Munculnya nama Siti Aisyah bersama pelaku lain yang juga wanita berpaspor Vietnam, Doan Thi Huong kembali memunculkan ingatan lama banyak orang soal sepak terjang Korea Utara menggunakan perempuan sebagai mata-mata dan pembunuh.

Dilansir dari abcnews.go, Korea Utara tercatat pernah memperkerjakan seorang wanita berumur 75 tahun bernama Lee Sun Sil. Wanita tua itu tertangkap oleh inteljen Korea Selatan pada Oktober 1992 silam setelah mendirikan cabang rahasia Partai Buruh Korea Utara.

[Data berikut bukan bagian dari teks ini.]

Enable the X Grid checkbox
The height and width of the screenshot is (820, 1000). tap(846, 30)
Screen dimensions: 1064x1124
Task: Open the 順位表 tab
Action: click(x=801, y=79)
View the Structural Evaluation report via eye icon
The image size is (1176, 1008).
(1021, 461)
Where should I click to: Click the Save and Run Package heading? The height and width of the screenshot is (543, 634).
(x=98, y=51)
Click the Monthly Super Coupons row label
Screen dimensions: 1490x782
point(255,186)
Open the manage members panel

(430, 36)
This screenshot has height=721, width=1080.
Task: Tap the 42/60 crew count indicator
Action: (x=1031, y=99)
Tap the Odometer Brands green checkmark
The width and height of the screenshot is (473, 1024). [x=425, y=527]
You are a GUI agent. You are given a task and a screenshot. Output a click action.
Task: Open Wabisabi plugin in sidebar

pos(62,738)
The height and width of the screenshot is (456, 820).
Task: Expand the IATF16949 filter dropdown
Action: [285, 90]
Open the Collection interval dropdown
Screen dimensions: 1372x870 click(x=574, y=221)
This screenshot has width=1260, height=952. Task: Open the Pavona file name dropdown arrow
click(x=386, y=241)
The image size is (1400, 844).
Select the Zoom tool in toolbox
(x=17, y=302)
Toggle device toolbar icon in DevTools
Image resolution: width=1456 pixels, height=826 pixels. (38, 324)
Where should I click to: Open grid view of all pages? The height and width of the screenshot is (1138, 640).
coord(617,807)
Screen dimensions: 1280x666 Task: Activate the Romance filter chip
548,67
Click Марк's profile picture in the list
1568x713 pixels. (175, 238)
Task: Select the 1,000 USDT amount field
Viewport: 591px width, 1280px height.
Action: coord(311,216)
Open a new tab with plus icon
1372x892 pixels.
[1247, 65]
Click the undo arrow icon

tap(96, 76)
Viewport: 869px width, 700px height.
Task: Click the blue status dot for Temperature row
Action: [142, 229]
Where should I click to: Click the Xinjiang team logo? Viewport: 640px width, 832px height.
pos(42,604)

Menariknya, Lee menyusun lama pembuatan cabang rahasia itu di Korsel. Lee tercatat sudah tinggal selama 10 tahun di Korsel sebelum tertangkap. Lee bukan mata-mata sembarangan, ia tercatat sebagai petinggi partai di Korea Utara.

Lee bahkan pernah bertemu Kim Il Sung, kakek dari Kim Jong Un dan Kim Jon Nam. Il Sung bahkan dikabarkan memberikan hadiah khusus berupa jam tangan emas untuk Lee.

Pada 2000-an, inteljen Korsel menyebut bahwa Lee telah meninggal dunia dan dimakamkan di taman makam Pahlawan di Korea Utara. Sebagai informasi, hanya seorang ‘patriot’ yang diakui oleh pemerintah Korea Utara yang bisa dimakamkan di taman makan Pahlawan tersebut.